Recent Advances in MultiModal Large Language Models

#Paper #MLLM

[2401.13601] MM-LLMs: Recent Advances in MultiModal Large Language Models

Model Architecture: A general framework for MM-LLMs, consisting of five components: Modality Encoder, Input Projector, LLM Backbone, Output Projector, and Modality Generator.
- Modality Encoder: Encodes inputs from different modalities (e.g., image, video, audio, etc.) into features using pre-trained models (e.g., NFNet-F6, ViT, CLIP ViT, C-Former, Mamba, etc.).

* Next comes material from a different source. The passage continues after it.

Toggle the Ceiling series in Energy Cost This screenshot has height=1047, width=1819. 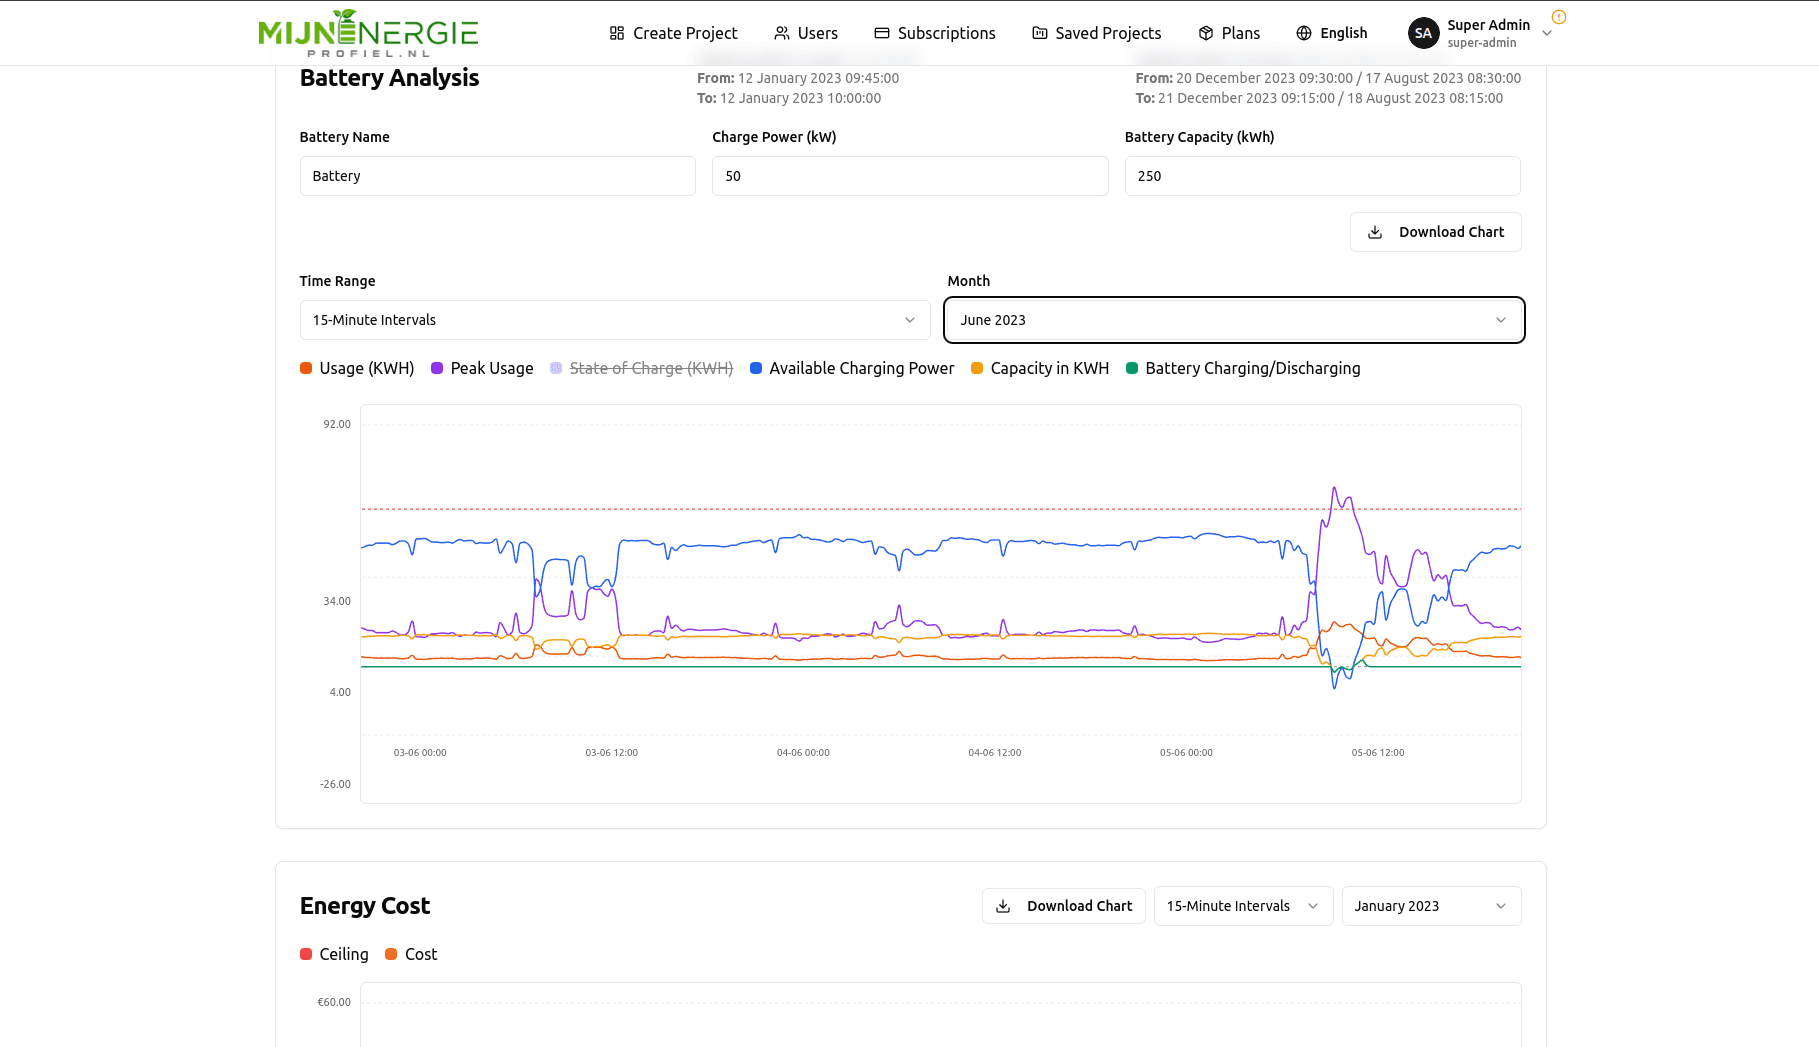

- Input Projector: Aligns the features of other modalities with the text feature space using linear or non-linear projection methods (e.g., Linear Projector, MLP, Cross-attention, Q-Former, etc.).

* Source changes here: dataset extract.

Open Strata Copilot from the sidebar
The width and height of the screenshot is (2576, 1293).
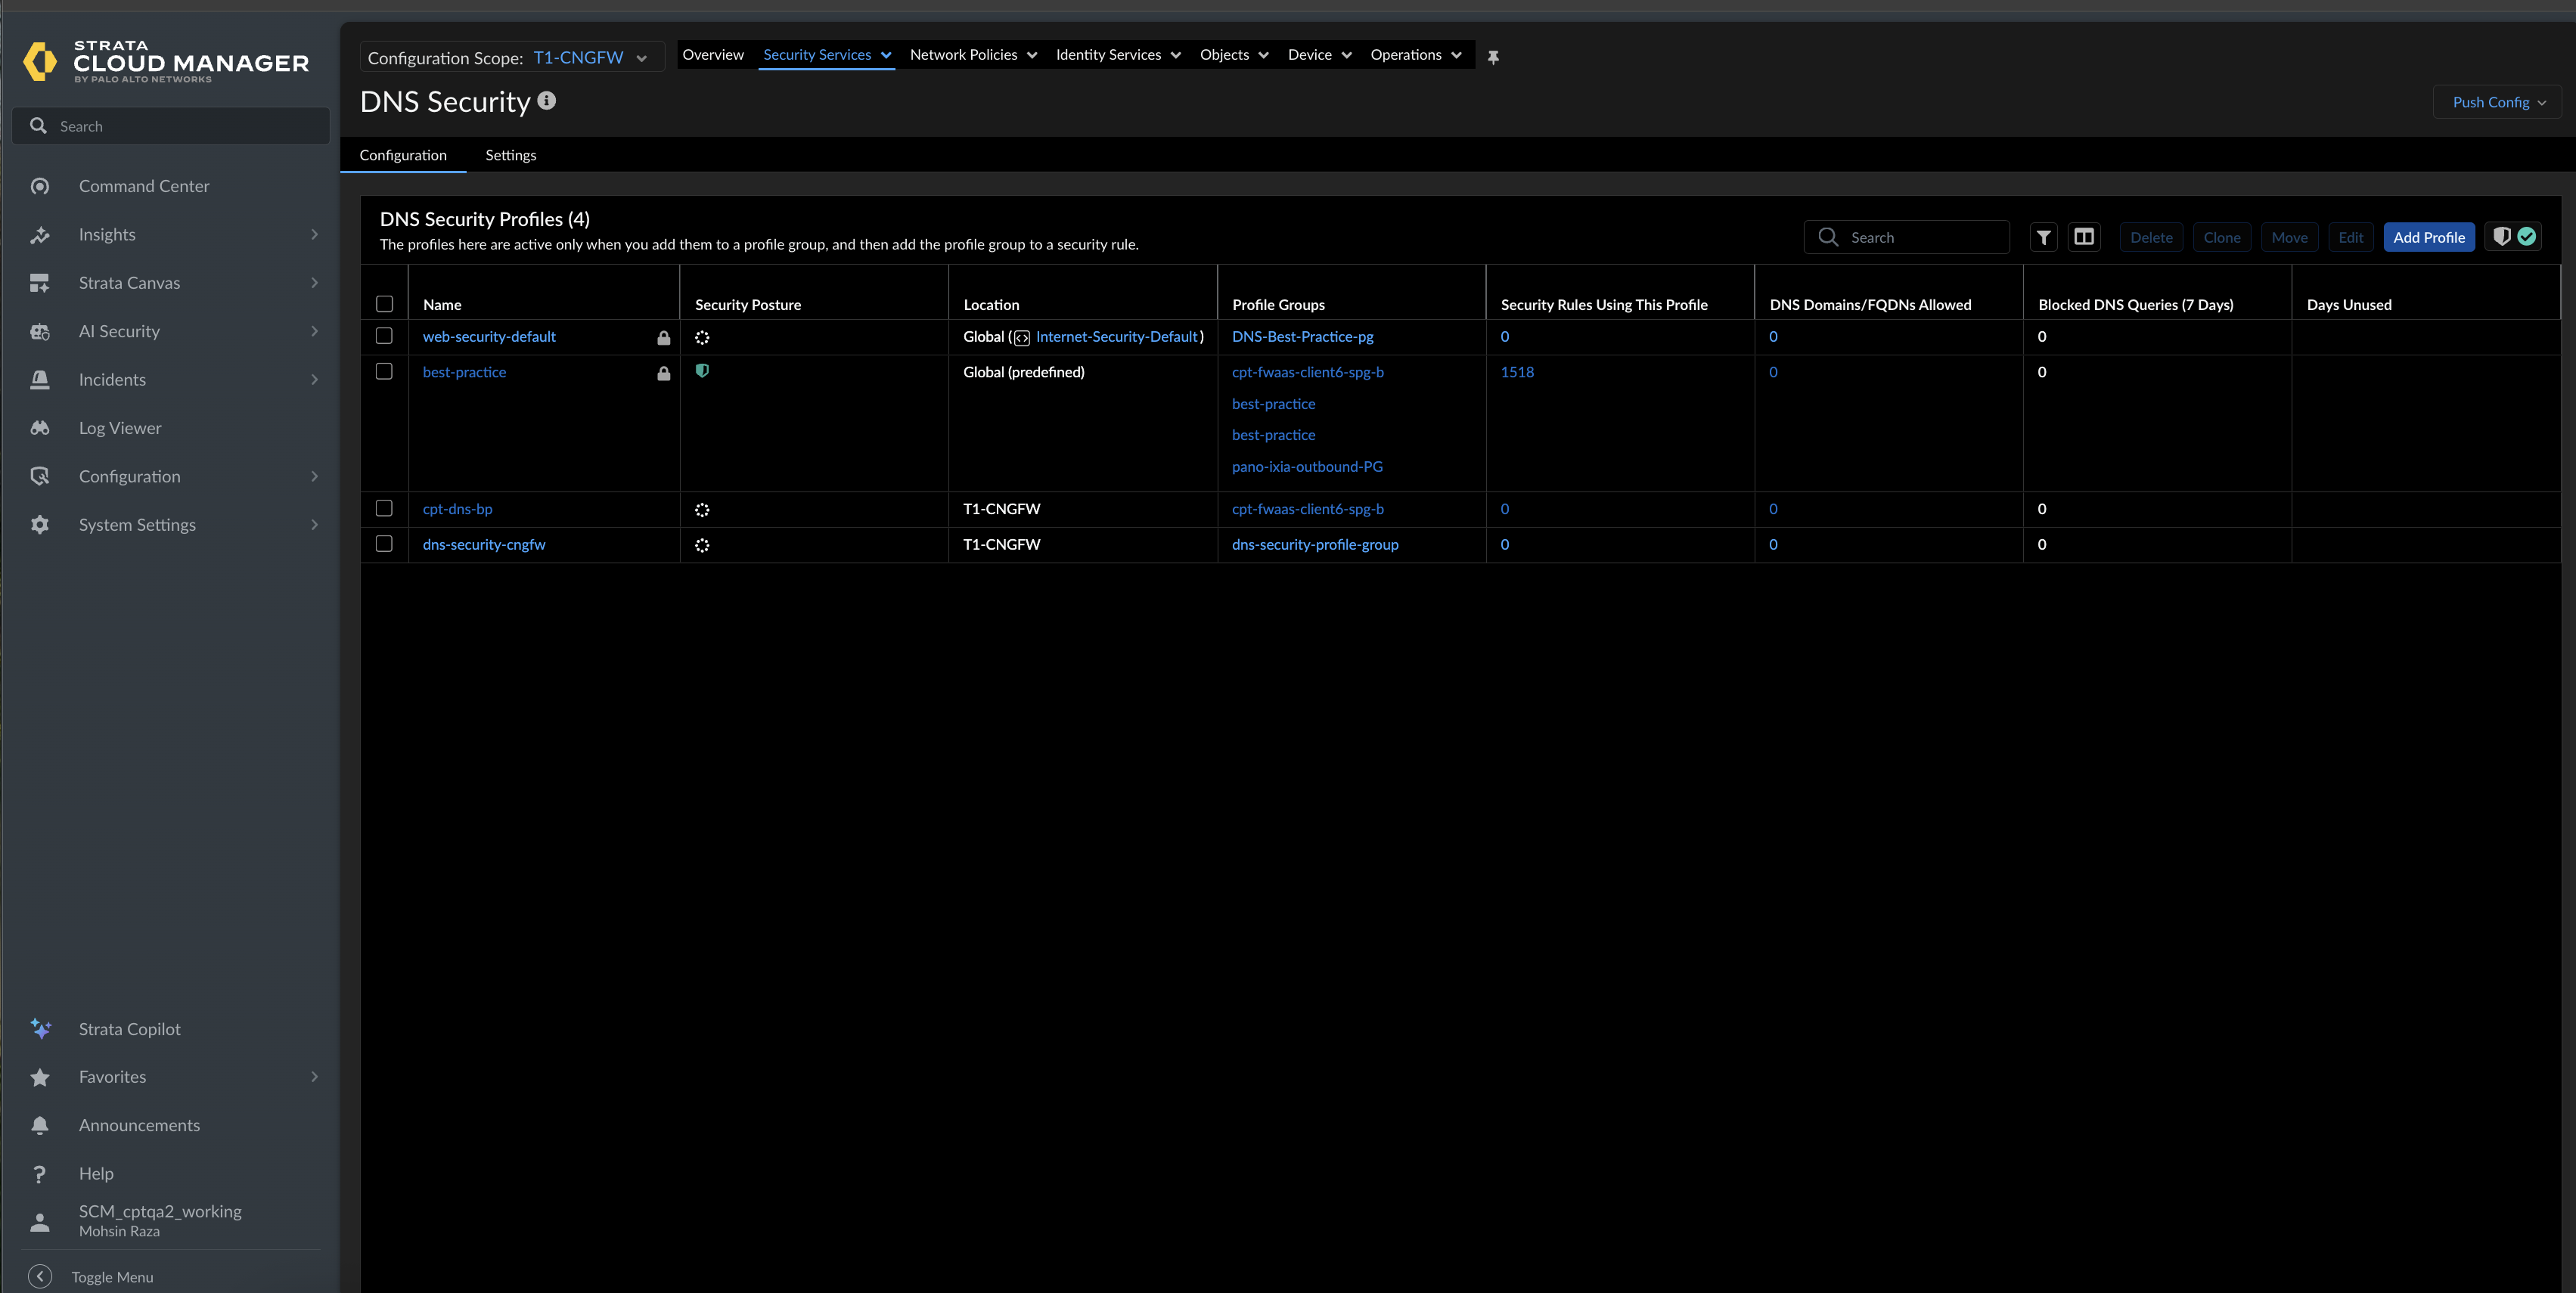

- LLM Backbone: The core component that leverages a pre-trained LLM (e.g., Flan-T5, UL2, LLaMA, etc.) to process the aligned features and generate text features or signals.
- Output Projector: Maps the text features or signals to the feature space of the target modality using linear or non-linear projection methods (e.g., Tiny Transformer, MLP, etc.).
- Modality Generator: Produces outputs in different modalities using pre-trained generative models (e.g., Stable diffusion, Zeroscope, AudioLDM, etc.) conditioned on the mapped features.